The correction of metabolic alkalosis consists of simultaneous correction of both generating (the cause) and maintaining factors of the alkalosis. A targeting correction of the cause is insufficient if the maintaining factors are not treated . In metabolic contraction alkalosis, it is necessary first to correct hypovolemia by normal saline administration. At the same time, this treatment decreases proximal tubular reabsorption of bicarbonate, and corrects hyperaldosteronism secondary to hypovolemia, as well as the sodium deficiency which maintains the alkalosis. In hypokalemia, potassium chloride should be administered routinely  . Our patient received this protocol in addition to the etiological treatment of her digestive pathology.
The evolution of the clinico-biological symptomatology was unremarkable and then she was discharged after one week of hospitalization.

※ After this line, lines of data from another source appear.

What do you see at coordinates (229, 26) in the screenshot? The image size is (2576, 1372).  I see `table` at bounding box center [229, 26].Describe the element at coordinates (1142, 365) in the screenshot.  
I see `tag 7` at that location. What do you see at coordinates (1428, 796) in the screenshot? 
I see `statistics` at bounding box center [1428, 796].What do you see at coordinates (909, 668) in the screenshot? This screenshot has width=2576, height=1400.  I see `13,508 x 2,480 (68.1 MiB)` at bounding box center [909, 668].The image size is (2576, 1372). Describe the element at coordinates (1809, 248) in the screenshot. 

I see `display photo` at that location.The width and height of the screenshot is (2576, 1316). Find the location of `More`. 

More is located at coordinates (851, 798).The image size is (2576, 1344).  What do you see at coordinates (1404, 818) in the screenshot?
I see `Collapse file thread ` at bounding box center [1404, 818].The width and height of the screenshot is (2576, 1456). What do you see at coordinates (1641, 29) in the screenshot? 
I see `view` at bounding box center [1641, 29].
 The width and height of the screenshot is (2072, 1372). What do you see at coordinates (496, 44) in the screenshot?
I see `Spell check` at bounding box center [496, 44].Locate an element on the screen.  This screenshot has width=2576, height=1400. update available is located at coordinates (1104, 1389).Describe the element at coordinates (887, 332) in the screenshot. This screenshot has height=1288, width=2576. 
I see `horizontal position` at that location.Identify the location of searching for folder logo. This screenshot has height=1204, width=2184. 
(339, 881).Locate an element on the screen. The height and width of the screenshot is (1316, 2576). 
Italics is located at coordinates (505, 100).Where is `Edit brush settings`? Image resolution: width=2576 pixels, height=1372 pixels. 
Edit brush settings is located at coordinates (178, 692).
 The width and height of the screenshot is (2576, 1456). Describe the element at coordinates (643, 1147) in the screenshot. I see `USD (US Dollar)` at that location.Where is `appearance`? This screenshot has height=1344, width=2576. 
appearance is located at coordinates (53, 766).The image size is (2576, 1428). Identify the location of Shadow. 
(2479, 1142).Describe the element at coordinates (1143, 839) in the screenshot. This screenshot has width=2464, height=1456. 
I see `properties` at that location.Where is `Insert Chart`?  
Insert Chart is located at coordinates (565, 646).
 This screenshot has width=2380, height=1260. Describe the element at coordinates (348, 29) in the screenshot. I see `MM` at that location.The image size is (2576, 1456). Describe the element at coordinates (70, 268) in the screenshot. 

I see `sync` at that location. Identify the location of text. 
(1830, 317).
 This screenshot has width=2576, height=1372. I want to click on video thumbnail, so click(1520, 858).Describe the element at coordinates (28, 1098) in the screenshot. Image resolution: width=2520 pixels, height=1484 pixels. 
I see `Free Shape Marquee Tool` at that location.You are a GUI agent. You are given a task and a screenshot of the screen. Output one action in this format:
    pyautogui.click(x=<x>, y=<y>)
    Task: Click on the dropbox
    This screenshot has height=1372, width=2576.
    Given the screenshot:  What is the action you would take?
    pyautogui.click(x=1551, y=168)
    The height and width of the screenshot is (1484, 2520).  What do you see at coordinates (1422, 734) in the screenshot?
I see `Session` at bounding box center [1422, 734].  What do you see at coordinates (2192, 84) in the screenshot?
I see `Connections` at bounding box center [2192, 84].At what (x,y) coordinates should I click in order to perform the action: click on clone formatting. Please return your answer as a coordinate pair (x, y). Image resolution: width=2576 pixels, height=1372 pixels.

Metabolic alkalosis is a disorder accompanying a range of clinical situations such as vomiting. It is rarely symptomatic to be in front of the clinical course. The identification of the generating and maintaining factors such as hypovolemia, hypokalemia, chlorine deficit and secondary hyperaldosteronism are essential for better management. A priori, the etiological diagnosis doesn’t raise any problem in a context of obvious clinical situations.
The patient’s informed consent was obtained.